Verstärkt durch den Klimawandel - Hinter großer Spanien-Flut steckt das gefürchtete „Dana“-Phänomen
Brücken brechen einfach weg
Mindestens 92 Tote gab es allein in der Region Valencia im Osten des Landes, wie der Notdienst der Region auf X mitteilte. Zwei weitere Leichen wurden in der benachbarten Region Kastilien-La Mancha geborgen, eine in Málaga im südspanischen Andalusien. Es wird derweil befürchtet, dass die Zahl der Opfer weiter ansteigen wird. Nach zahlreichen Vermissten wird intensiv gesucht. Allein in Paiporta könnte es Dutzende Tote geben, erklärte Bürgermeisterin Maribel Albalat gegenüber Medien.
Besonders schlimm ist die Lage in der auch bei Urlaubern sehr beliebten Region Valencia. Aber auch andere Mittelmeer-Anrainer-Regionen wie Andalusien und Murcia sind schwer betroffen. Die starken Regenfälle setzten unzählige Straßen, Gebäude und Felder unter Wasser. Straßen und kleinere Brücken brachen weg, Bäume, Autos und auch große Lastwagen wurden von den Wassermassen wie Spielzeug mitgerissen. Neben heftigem Regen gab es Hagel und starke Windböen. Aus der andalusischen Küstenortschaft El Ejido unweit von Almería berichteten Einwohner von Hagelkörnern „so groß wie Golfbälle“.

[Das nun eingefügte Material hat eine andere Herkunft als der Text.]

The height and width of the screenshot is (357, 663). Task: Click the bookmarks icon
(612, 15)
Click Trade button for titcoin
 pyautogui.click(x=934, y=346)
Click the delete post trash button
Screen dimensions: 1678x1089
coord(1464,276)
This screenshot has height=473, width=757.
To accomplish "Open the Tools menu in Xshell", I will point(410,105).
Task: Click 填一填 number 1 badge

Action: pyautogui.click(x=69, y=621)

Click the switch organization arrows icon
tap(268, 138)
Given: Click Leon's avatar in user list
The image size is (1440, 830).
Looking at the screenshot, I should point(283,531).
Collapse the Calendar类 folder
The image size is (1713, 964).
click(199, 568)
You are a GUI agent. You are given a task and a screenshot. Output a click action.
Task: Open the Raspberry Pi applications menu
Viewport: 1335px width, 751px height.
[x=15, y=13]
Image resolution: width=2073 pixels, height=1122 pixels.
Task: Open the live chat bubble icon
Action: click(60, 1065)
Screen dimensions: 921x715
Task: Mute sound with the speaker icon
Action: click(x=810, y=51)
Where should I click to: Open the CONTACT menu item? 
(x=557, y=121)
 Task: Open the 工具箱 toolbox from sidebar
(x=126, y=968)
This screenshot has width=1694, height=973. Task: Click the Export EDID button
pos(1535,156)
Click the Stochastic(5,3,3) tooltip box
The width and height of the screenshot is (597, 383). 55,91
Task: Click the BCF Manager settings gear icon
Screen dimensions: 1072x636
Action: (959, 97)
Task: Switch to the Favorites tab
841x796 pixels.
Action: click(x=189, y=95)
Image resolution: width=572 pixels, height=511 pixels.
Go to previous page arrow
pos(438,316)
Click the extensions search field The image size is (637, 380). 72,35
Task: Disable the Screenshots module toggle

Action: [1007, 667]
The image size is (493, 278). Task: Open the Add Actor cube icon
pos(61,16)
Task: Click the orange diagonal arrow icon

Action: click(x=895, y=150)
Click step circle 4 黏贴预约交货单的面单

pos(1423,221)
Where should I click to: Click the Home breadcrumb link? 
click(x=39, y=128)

Wasserballon im Mega-Sturm
Für die Katastrophe war der sogenannte „Kalte Tropfen“ verantwortlich, in Spanien auch als „Dana“-Phänomen bekannt. „Dana“ ist ein Akronym für „depresión aislada en niveles altos“, zu Deutsch etwa „isoliertes Tief in großer Höhe“. Vor allem in den Monaten September und Oktober tritt „Dana“ häufiger auf der iberischen Halbinsel auf.
In seiner Intensität sei das Phänomen „vergleichbar mit einem karibischen Hurrikan oder einem asiatischen Taifun“, sagte der spanische Wetter- und Klimaforscher Jorge Olcina der Nachrichtenagentur EFE. Grob gesagt entstehen die „kalten Tropfen“, wenn sich die ersten atlantischen Tiefausläufer mit feuchtkalter Luft über das warme Mittelmeer schieben. Die kalten Temperaturen in der Luft treffen auf die warmen Temperaturen des Meeres - die Folge sind große, schwere Wolken, die wie ein prall gefüllter Wasserballon von wuchtigen Stürmen angetrieben werden. Die Topographie der iberischen Halbinsel mit ihren Hügeln und Gebirgen begünstigt die Entstehung der Wolken zusätzlich.
„Alles über 20 Grad ist gefährlich“
Je wärmer das Wasser des Mittelmeers ist, desto heftiger fallen die Regenfälle dann aus. Wärmere Temperaturen transportierten mehr Energie in die Regenwolken, erklärt Olcina. Die Wassertemperatur des Mittelmeeres betrage durch die Erderwärmung derzeit 23 Grad - „alles über 20 Grad ist schon gefährlich.“ Früher hätte es solche „Dana“-Situation vielleicht alle fünfzehn Jahre gegeben, schätzt der Experte. Jetzt seien es vielleicht alle fünf Jahre.
Die Folge sind Situationen wie in der Region Valencia, wo bis zu 500 Liter Regenwasser pro Quadratmeter niederprasselten - und das nur binnen sechs Stunden. Im vergangenen Jahrhundert habe es in Valencia nur zwei Stürme mit einer ähnlichen Intensität gegeben, sagte Ruben del Campo, Sprecher der Wetterbehörde Aemet, zu spanischen Medien. Die meisten Stürme gingen glimpflich aus, doch diesmal war in Valencia alles anders. „In dieser Gegend formten und regenerierten sich Sturmsysteme ständig aufs Neue“, erklärte del Campo. Ein perfekter Sturm-Kreislauf.